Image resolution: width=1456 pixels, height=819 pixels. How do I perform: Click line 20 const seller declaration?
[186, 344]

——————————

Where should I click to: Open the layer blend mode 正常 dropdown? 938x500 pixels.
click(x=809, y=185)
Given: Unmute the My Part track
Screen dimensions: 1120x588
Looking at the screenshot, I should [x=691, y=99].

——————————

Task goal:
Rewrite the records between the lines holding "Where should I" and "Looking at the", inclusive, with "track" replaced by "channel" and all else left unchanged.

Exercise response:
Where should I click to: Open the layer blend mode 正常 dropdown? 938x500 pixels.
click(x=809, y=185)
Given: Unmute the My Part channel
Screen dimensions: 1120x588
Looking at the screenshot, I should [x=691, y=99].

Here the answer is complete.